A Midsummer's Night Dream (Review)

A dream of a comedy at Cincy Shakes

Critic's Pick

Cincinnati Shakespeare Company’s staging of A Midsummer Night’s Dream is a hilarious frolic through one of Shakespeare’s most beloved creations. A quirky, energetic reimagining, this production features all the familiar faces: a gaggle of mischievous fairies, a band of goodhearted craftsmen turned hopeless actors, and four misguided young lovers. Oh, and a guy with a donkey head. At a preview performance on Feb. 20, director Jeremy Dubin’s creative vision for the show and excellent comedic performances by the entire cast distilled Midsummer’s language and the plots into a well-paced, knee-slapping evening of highly entertaining theatre.

One part jazz, one part fantasy, Dubin’s production concept reframes the tale to provide ample opportunities for humor, dancing, music and spectacle. CSC makes one of Shakespeare’s more entertaining plays even more so and a true testament to the depth and diversity of the acting company’s talent. Kelly Mengelkoch as the beautiful Titania is a crooning, ballroom siren, her slightly salty voice and easy manner onstage fitting the role perfectly. The riotous Nick Rose plays her ever-so-brief love interest, the unfortunate Bottom; he goes the distance for laughs without undermining other performers. The real treat of show, however, is the four young lovers, Justin McCombs, Maggie Lou Rader, Billy Chace and Miranda McGee, who each seem to be having so much fun that the audience cannot help but be swept away in their silliness.

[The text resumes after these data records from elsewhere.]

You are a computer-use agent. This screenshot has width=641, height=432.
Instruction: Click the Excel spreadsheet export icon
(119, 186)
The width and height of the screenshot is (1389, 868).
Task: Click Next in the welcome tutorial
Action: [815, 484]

Unfortunately, the character of Puck does not congeal as well as other aspects of the production. Travis Emery delivers a fine performance, but his costuming, makeup and movement combine to create a presence onstage that is more frightening than funny. He sports tap shoes and a fedora but does very little actual tapping and nothing show-stopping. The idea of Puck as a hoofer is intriguing and, while Emery is charismatic, he does not seem suited to this rendering of the character. Andrew Hungerford’s lighting and scenic design are gorgeous, but the grand piano that cast members only pretend to play serves more as a distraction than an asset to an otherwise great show.

With just a few exceptions, this production of A Midsummer Night’s Dream is truly a dream.

A MIDSUMMER NIGHT’S DREAM, presented by Cincinnati Shakespeare Company, continues through April 21.